*Provided material:*
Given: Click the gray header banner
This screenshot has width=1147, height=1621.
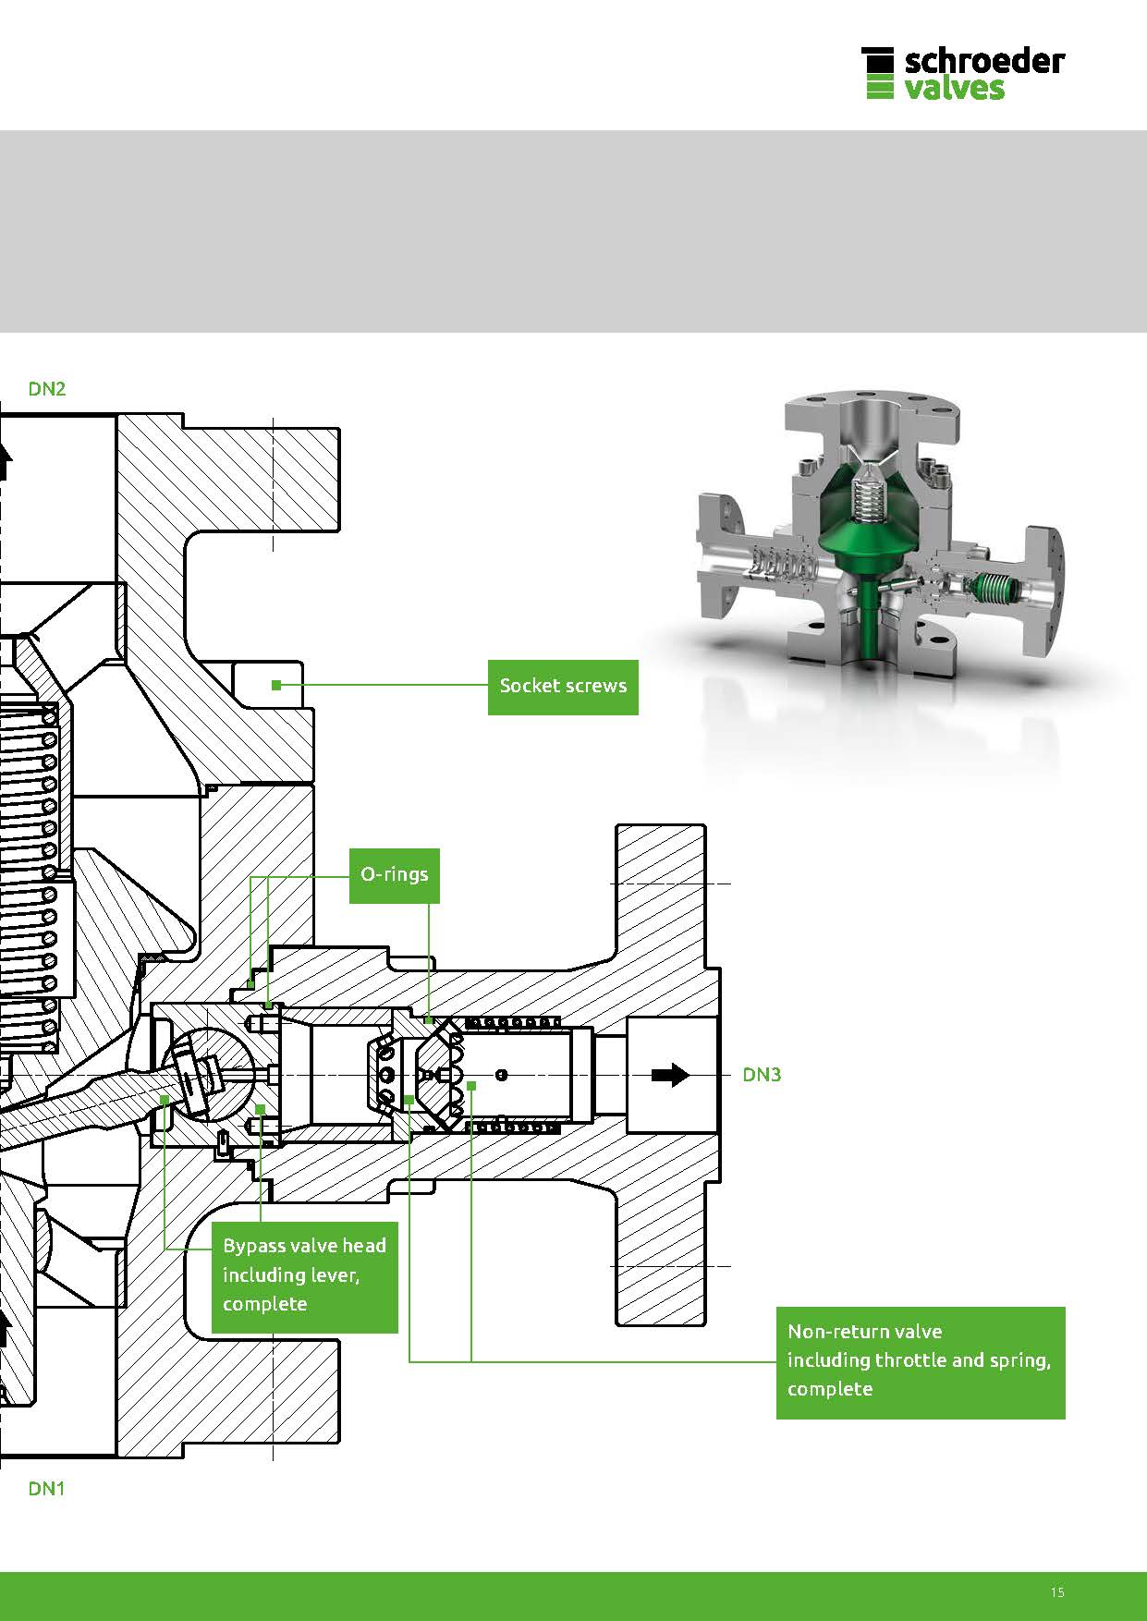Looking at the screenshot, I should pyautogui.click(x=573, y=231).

* * *

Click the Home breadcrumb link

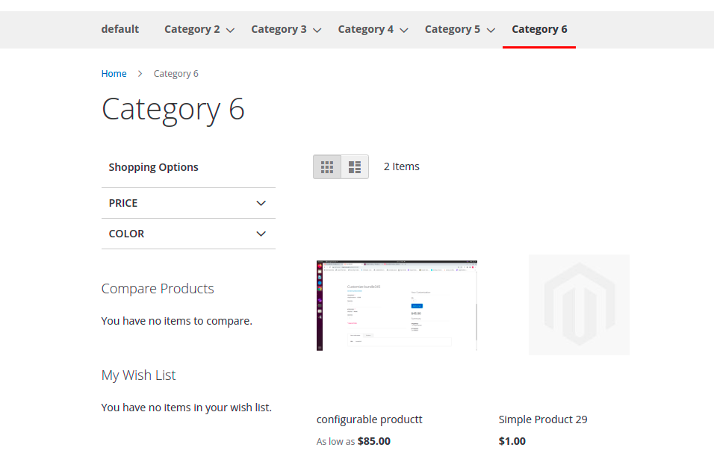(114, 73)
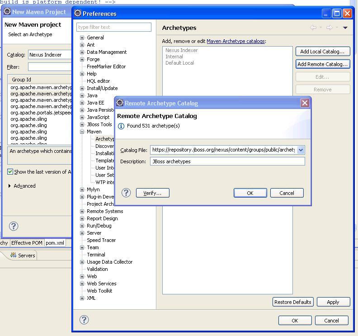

---

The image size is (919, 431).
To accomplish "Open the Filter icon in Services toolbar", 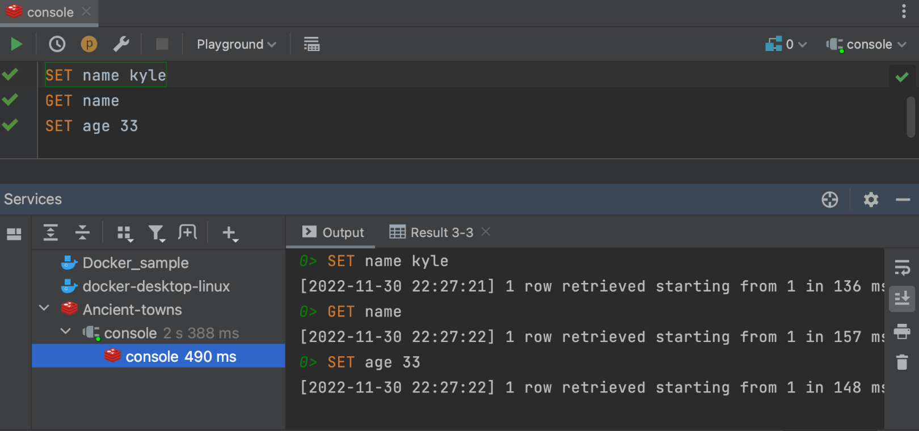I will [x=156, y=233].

*What this task involves:* Write out the records from the line containing "Given: Click the gray header banner" through the line containing "Looking at the", inclusive, switching "gray" to "blue" and changing nothing else. Omit the pictures.

*Written reply:*
Given: Click the blue header banner
This screenshot has width=1147, height=1621.
Looking at the screenshot, I should pyautogui.click(x=573, y=231).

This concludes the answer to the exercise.